Landscape pictures of American West. Commissioned to photograph Alaska that had just been bought by the American government.

First to climb up Yosemite with plate glass cameras. Dangerous .. porters refused to follow!

Used skies from other photographs even cut down trees to create better views.

Wife Flora, left alone when M went off on trips. She had an affair with someone and when M found out, M went and killed him. Was however, acquitted in court!

Thursday, June 3, 2010

Art and Photography

The relation between the two has created many a discussion, book and article.

Last night, the discussion came from a BBC Nature programme called Springwatch where wildlife photographer Chris Packham was talking about a spectacular photograph of a Brown-headed Gull flying directly at the camera; the detail is captured perfectly along with the intent gaze of the bird while there is artistic flair in the spread of the wings. Chris Packham thought the image could be taken further via Photoshop by copying one foot of the bird and flipping it over to cover the other foot of the bird which is hanging limper.

This strive for perfection is what one might call art while photography accepts that nature is not perfect and that lack of symmetry can be a strength rather than a weakness in the final image.

Friday, May 28, 2010

reply to inquiry about my After Vermeer photo from an OCA art teacher

Dear Emma

Thanks for your interest in my work! May I ask where you saw it!?

My website is www.amanosamarpan.com

If you like I can send you a card-print of the work, Milkedmaid from the After Vermeer competition, since I still have dozens left from the 100 the OCA printed for me. Let me know your address.

I have looked at your website ... always like to see work by artists.

I wonder though if you realise my work is actually a photograph rather than a painting?

One of the other entrants to the After Vermeer competition remarked that she could have easily done a photograph herself rather than go the trouble of making a painting. I did not reply to her directly but pointed out that I did spend a lot of time making this image even if it only took 1/15'th of a second to take.

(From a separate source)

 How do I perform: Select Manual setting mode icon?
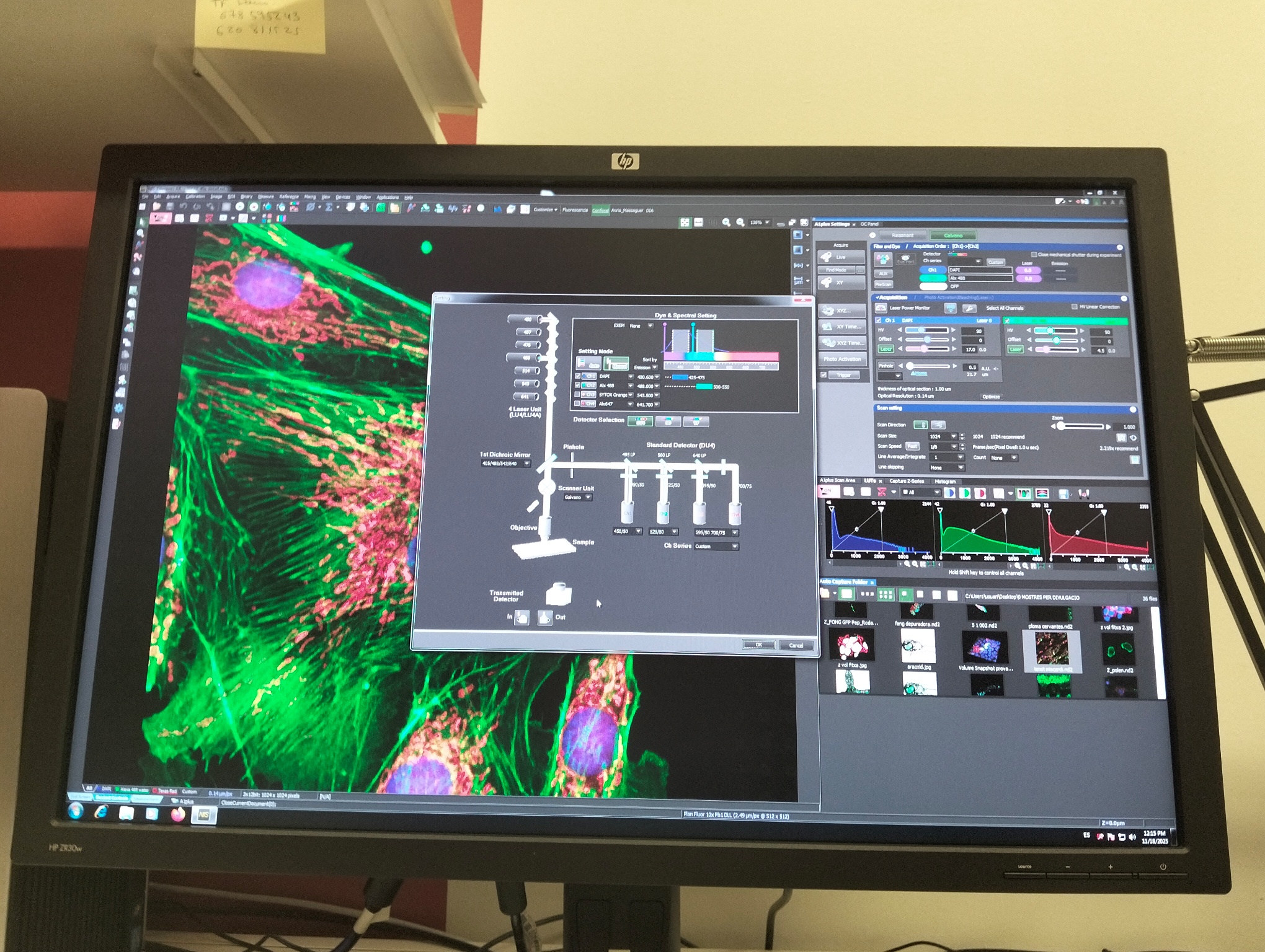coord(616,364)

The photographic session took less than an hour although it took longer to set up and find a suitable place. What actually took a lot of time, several hours in fact, was working over the image in Photoshop. Removing unwanted objects such as shelves in the background was the easier part, creating the right contrast and appropriate colours was not so easy as one never quite knows what a photograph might look like on someone else's screen or when printed.

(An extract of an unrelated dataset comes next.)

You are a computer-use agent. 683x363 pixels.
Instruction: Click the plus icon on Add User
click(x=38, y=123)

I expect you know that there is little doubt that Vermeer used a camera lucida. For some artists, it is hard to accept the fact that some of the Great Masters used this device, an approach enlarged upon in David Hockney's book Secret Knowledge.

If you want to know more about the technical procedure I used in Photoshop, I could send you a screen grab of the layers from a Photoshop file. I do not have a set method though I do usually start with basic optimisation which means balancing contrast , brightness and colours. After this, it is a matter of changing the image to meet one's vision. For instance, the carton of orange juice was moved a few inches so that it stood in a more fitting place while the text on the carton was also changed!

I do not consider my work art, it is merely photography. If you do not like my photography that is fine, you do not have to look at it. However, you have and I am flattered that a tutor of art at the OCA should consider my work worthy of consideration.

With Thanks

Amano

Sunday, April 18, 2010

about this ART OF PHOTOGRAPHY blog

Although I have finished the Open College of the Arts module 1 course called Art of Photography, I still muse over it and even contemplate redoing it!

The relationship between art and photography is an interesting albeit largely academic one.

It does seem that nowadays, there are many artists who use photography but not so many photographers whose work is worthy of being called art. One does surely need to know a few basics relating to exposure since these relate to both the moment of making an image as well as to outputting that image in the chosen media.